WWD: You fuse a lot of different genres making it very hard to pin you down as an artist, could you please cite some influences? How would you describe your style?
I’m a big fan of Daft Punk and French house. Early Prodigy and The Chemical Brothers. I’d like to say my style sits somewhere in between all of them. My big clubbing experiences were with acts like Justice, Boys Noize, Vitalic. So the electro days of 2007 kinda seep through in my music. To be honest, I went through a stage of trying not to do that, and I lost my way as a producer for a few years. Before realising, nah this is me, I just gotta be myself and go with the flow. I became a lot happier and my music became a lot better and more original.
WWD: The monologue at the beginning of Still Slingin’ Jams is great, where does it come from?
That’s a voice message from my cousin. He’s always trying to wind me up. That was a good one and had to be added to the album. Still makes me laugh. It won’t make much sense to someone who isn’t Scottish. Or from Dundee in fact. He’s basically getting on at me for ignoring him ahaha!
WWD: How did you get into DJ’ing and production?
I started djing when I was 16. I used to listen to Ferry Corsten’s Trance Nation and was fascinated by the transitions. Then my friend got decks and I was hooked. Production was a natural progression.
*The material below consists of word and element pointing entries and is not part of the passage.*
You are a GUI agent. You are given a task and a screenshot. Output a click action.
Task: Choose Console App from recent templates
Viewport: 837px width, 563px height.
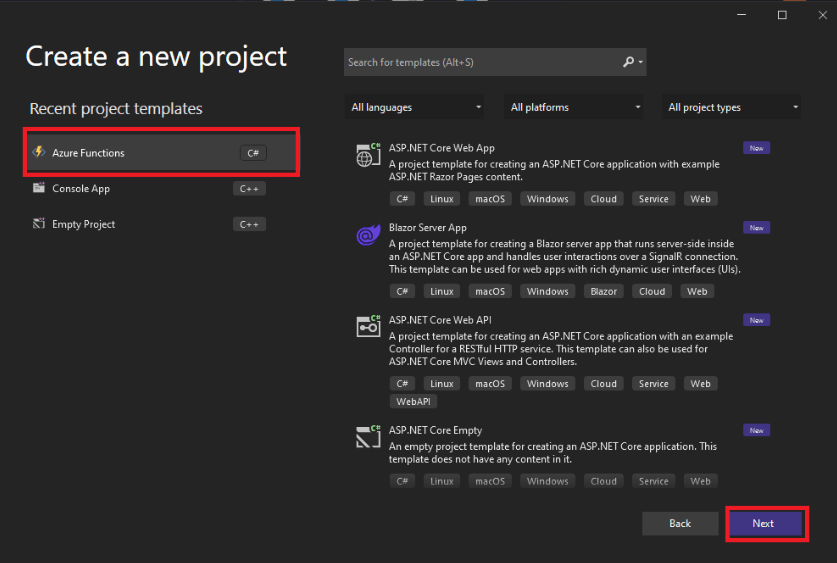tap(81, 188)
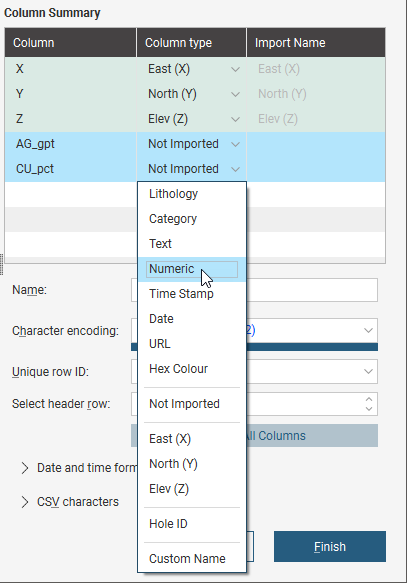407x583 pixels.
Task: Open the Character encoding dropdown arrow
Action: [368, 330]
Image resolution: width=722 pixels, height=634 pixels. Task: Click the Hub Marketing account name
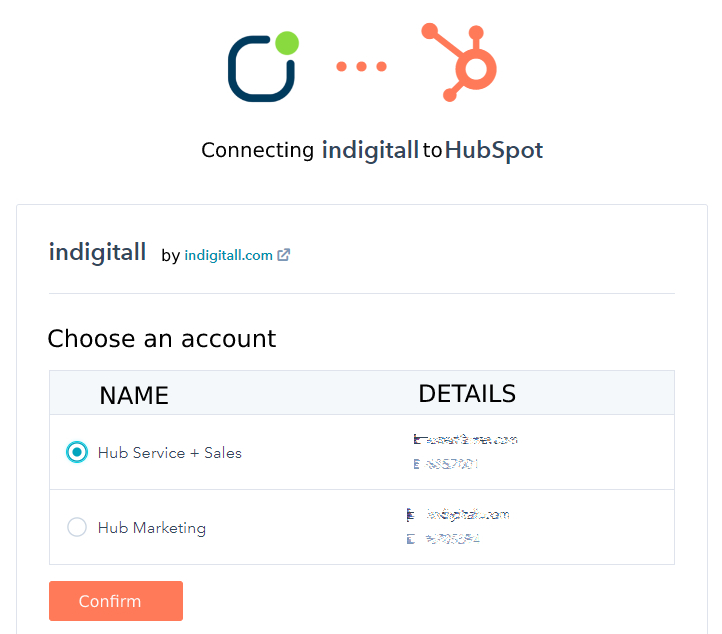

I got belt drive decks for my Christmas and learned to DJ using trance and techno records. If you can mix on belt drives, you can mix on anything!
I started promoting nights in my home city in my early 20’s. Good fun. Anyone who is just starting out should try promoting nights in their home city. Always a great way to learn how to DJ properly, warm up etc. Also networking. Be proactive. And it’s a blast putting on nights with your friends.
WWD: You come from the East coast of Scotland, what can you tell us about the place you live and Scotland’s music scene in general?
I’m from Dundee. One of the smaller cities in Scotland. Scotland in general has a healthy music scene. A lot of really cool festivals and clubs. Though most of it is concentrated in Glasgow or Edinburgh. A lot of the DJs and producers are based in the bigger cities for obvious reasons. I think I will eventually move. But for now, I’m happy chilling in Dundee. I’m looking forward to seeing more acts coming out of Dundee, to be honest. It’s full of talent.
WWD: What’s next for AVNU? Are there any more projects in the works?
Hopefully more albums! I’ve got a lot of material that I’d like to eventually release. I want to produce music for other acts too. Maybe write something non-dance music. Cover as much ground as I can. There are also plans for a string of my edits to be released on vinyl. I’m working with a few of the boys from Ellum Audio on the Jupiter Jazz project. Which you’ll hear more about soon. That’s exciting. And collaboration with Raxon. Again on Ellum. That’s all I can share right now I’m afraid.